摘要

追獵疾病的致病基因以找尋病痛的本質然後治癒是我們的目標。全外顯子體測序是一個強大的工具，可以比全基因體測序技術較低的成本來得到周圍目標區域的DNA序列。序列排比和變異點呼叫這些工具幫助我們從龐大的原始 DNA 數據進行分析找出單核苷酸變異（ SNV ）和插入/缺失（INDEL）的變異。病竇症候群的特點是竇性停搏，房顫和房室傳導干擾。我們使用譜系基因型的方法來研究一個有病竇症候群包含3代成員的家庭。我們以此譜系基因型的方法縮減可能相關變異至很小一部份。經由變異點註解和聚合酶鏈反應（PCR ）驗證後，我們發現了一個新的SNV位於LMNA基因，它是內核膜蛋白纖層蛋白 A/C 的基因。蛋白結構模擬預測此突變點可能會影響LMNA功能。

ABSTRACT

The Mendelian disease genes’ hunting is our goal to discover the nature of the illness and try to find a way to cure it. Exome sequencing is a powerful tool to characterize DNA sequences surrounding target regions at a much lower cost compared to the whole genome sequencing technique.

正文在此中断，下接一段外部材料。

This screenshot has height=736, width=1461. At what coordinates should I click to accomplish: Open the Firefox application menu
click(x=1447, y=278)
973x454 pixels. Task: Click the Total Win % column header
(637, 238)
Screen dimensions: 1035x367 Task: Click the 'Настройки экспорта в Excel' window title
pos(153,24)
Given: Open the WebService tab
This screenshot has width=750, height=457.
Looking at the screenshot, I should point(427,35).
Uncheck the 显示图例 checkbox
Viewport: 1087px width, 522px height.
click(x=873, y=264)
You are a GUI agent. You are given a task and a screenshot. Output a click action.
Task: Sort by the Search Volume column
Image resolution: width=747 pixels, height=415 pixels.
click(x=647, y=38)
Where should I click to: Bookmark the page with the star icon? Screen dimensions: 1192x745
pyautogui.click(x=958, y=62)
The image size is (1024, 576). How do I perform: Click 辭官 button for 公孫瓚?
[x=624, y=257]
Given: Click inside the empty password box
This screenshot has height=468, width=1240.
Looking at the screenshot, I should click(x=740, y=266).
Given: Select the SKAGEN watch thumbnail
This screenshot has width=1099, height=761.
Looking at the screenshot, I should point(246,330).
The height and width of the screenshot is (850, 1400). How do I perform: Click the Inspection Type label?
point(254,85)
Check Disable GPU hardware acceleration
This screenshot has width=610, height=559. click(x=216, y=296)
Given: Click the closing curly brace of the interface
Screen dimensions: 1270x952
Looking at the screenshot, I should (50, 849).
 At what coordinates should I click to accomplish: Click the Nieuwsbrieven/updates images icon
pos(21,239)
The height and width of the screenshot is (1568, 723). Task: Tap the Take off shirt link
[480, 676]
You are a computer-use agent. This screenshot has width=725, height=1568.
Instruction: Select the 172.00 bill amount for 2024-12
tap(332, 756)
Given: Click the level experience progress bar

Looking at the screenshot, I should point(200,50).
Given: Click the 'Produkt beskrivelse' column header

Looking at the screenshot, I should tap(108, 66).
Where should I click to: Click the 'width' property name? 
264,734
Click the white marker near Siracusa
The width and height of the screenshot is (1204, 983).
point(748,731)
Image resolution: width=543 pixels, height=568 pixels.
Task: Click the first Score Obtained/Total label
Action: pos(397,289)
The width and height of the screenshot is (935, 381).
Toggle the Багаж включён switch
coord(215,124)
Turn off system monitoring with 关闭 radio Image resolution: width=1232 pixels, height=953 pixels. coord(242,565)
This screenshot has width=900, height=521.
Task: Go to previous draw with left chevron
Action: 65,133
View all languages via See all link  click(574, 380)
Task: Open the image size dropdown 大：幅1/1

The Single Nucleotide Variation (SNV) and insertion/deletion (Indel) variants called with the sequence alignment tools and variants calling tools are big raw data for the analysis. We use the pedigree-genotype method to investigate 3 generations of a Chinese family with SSS that was characterized by sinus arrest, atrial fibrillation and atrioventricular conduction disturbance. We narrowed down the variants to a small set with the pedigree-genotype method. Following with the annotation and the polymerase chain reaction (PCR) verification, we identified a novel SNV located in LMNA gene, which encodes the inner nuclear membrane protein lamin A/C. Structural modeling predicts the mutation may affect LMNA function.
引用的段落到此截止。